Abstract

The pharmacokinetics of fluorescein-labeled dextran with a MW of 70,000 (FD-70) were studied after i.v. injection of single 5-mg/kg doses to control (C), untreated diabetic (D) and insulin-treated diabetic rats. Concentrations of FD-70 in serum, urine and various tissues were determined using a size exclusion chromatographic method. Untreated diabetes caused a striking change in the elimination parameters of FD-70, whereas the distribution parameters were mostly unaffected by the disease. The area under the serum concentration-time curve (microgram-hr/ml) in D rats (1360 +/- 506) was approximately 8 times that in C rats (175 +/- 16).
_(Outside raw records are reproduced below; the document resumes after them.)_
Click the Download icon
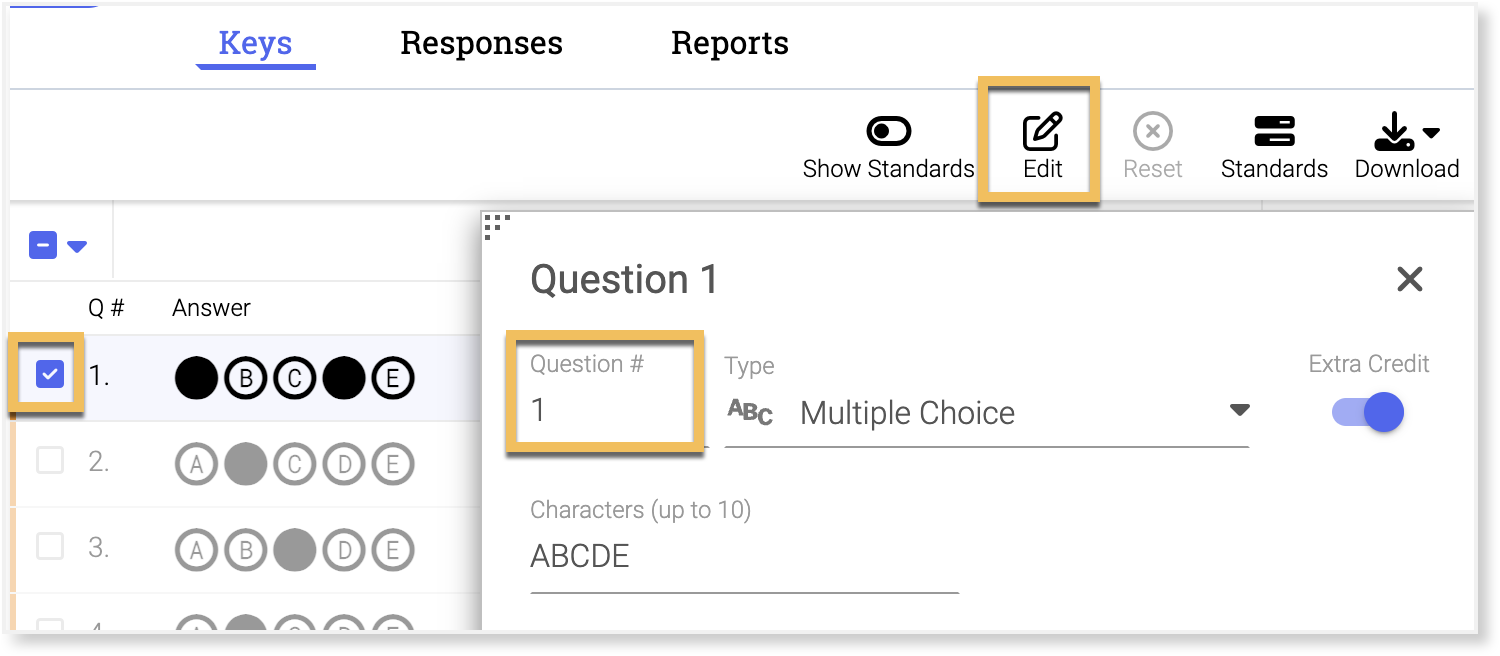This screenshot has width=1500, height=656. pyautogui.click(x=1394, y=131)
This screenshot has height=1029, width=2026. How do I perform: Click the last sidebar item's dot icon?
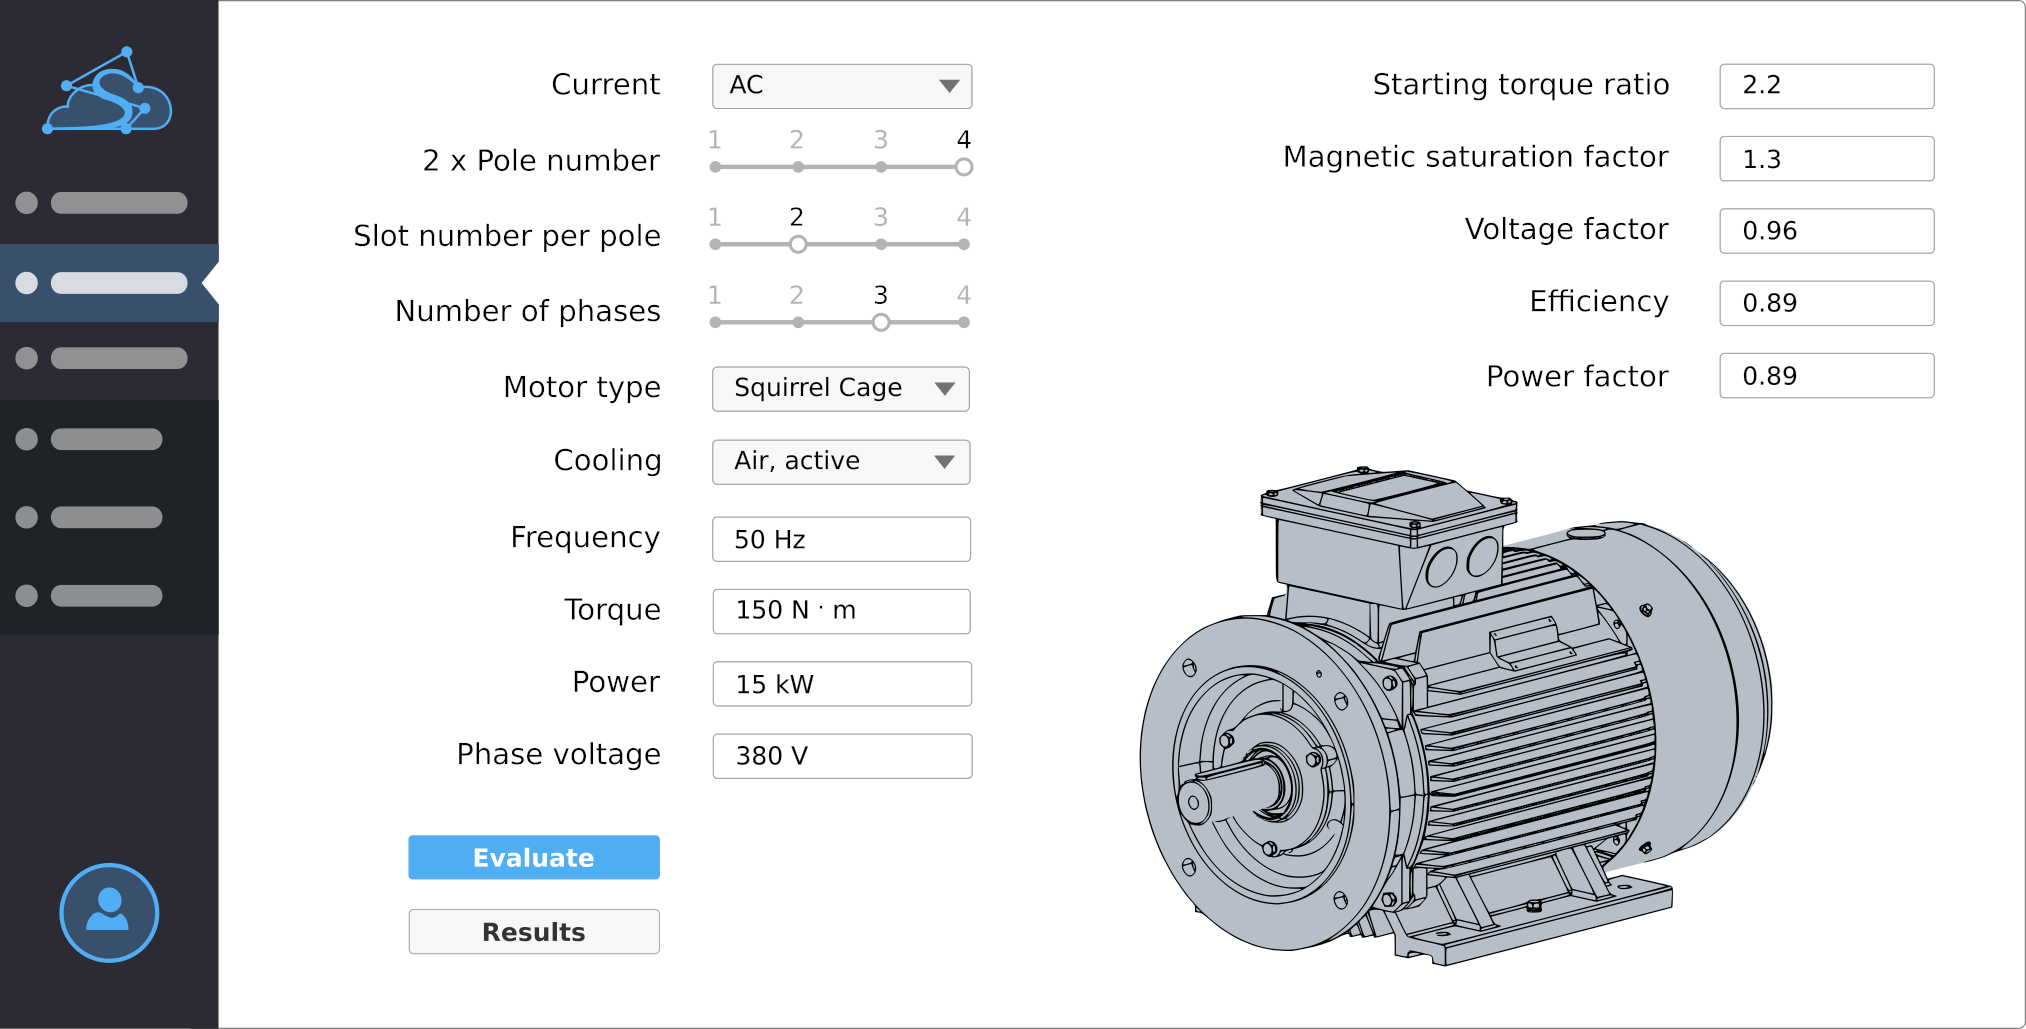coord(27,596)
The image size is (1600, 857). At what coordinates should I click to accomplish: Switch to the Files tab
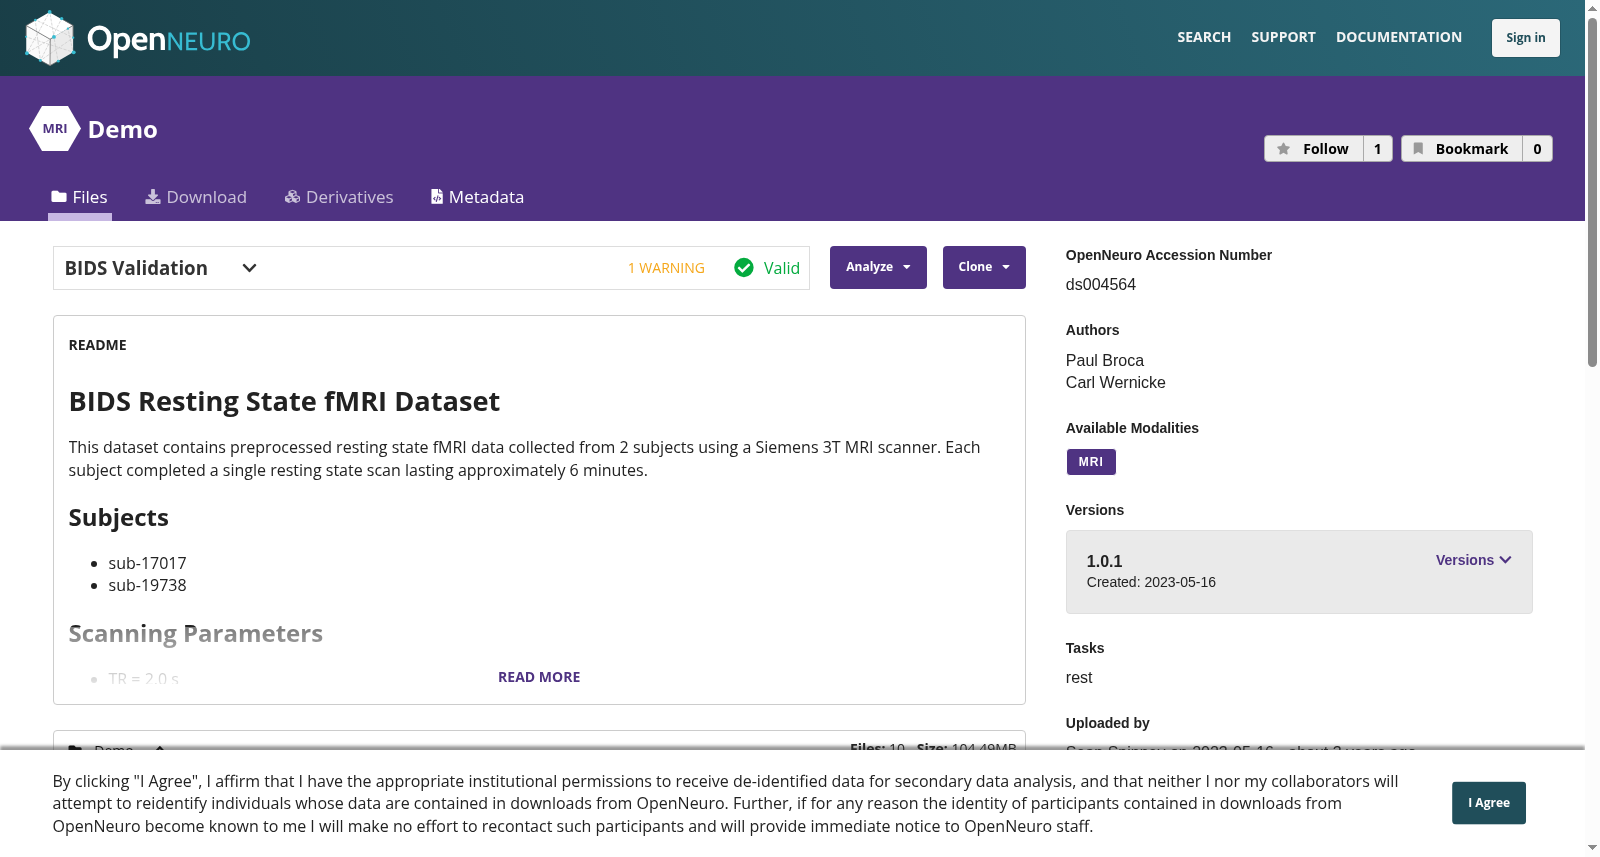(x=80, y=197)
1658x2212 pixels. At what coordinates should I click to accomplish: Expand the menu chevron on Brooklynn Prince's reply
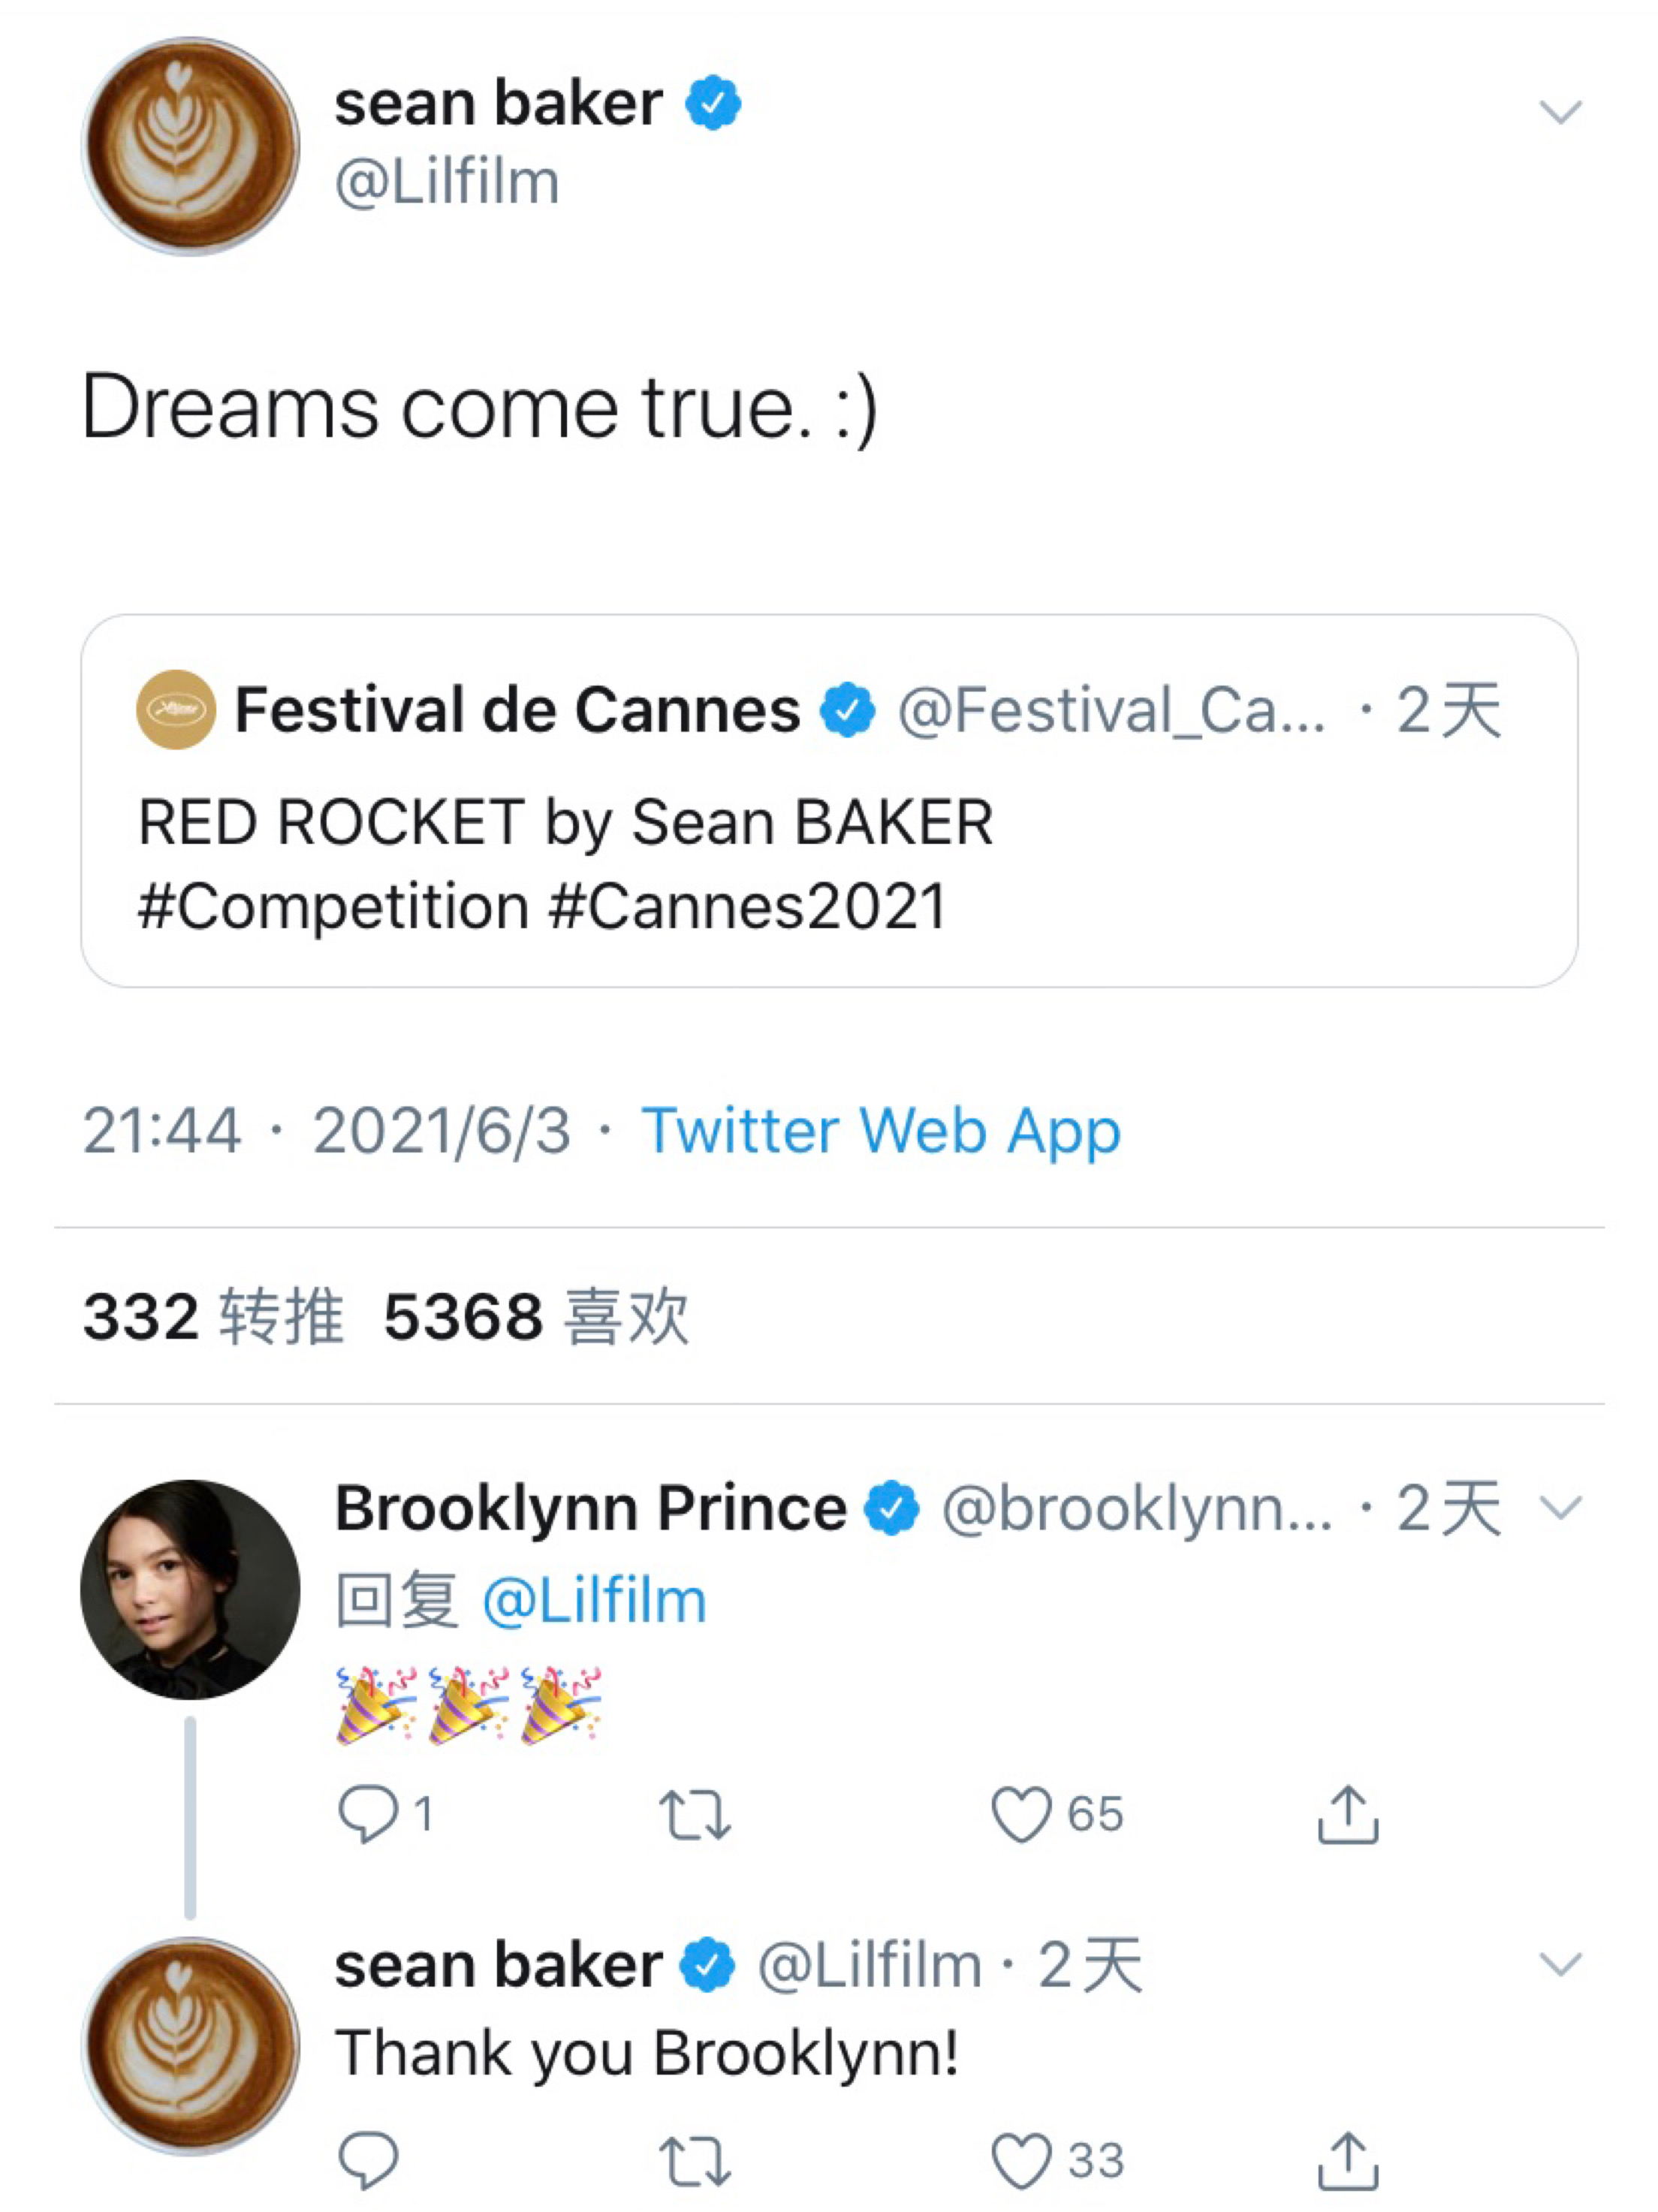tap(1560, 1507)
Consistent with this, the terminal harmonic half-lives of FD-70 in D and C rats were 16.1 and 1.80 hr, respectively. Although the renal clearance of the macromolecule was similar in the two groups, the differences in the area under the serum concentration-time curve values could be accounted for by the substantially lower nonrenal clearance of FD-70 in D rats (0.0297 +/- 0.0296 vs. 0.434 +/- 0.050 ml/min/kg). At 12 hr after the administration of FD-70, concentrations of the macromolecule in the heart, lung, brain and kidneys were negligible. However, the C and D livers contained 53.3 +/- 11.2 and 14.0 +/- 6.8% of the administered dose at this time. Most of the diabetes effects on the disposition of FD-70 were reversed by chronic insulin treatment. It is concluded that the significant differences between D and C rats in their serum concentration-time profiles of FD-70 are likely due to differences in their liver accumulation of the macromolecule.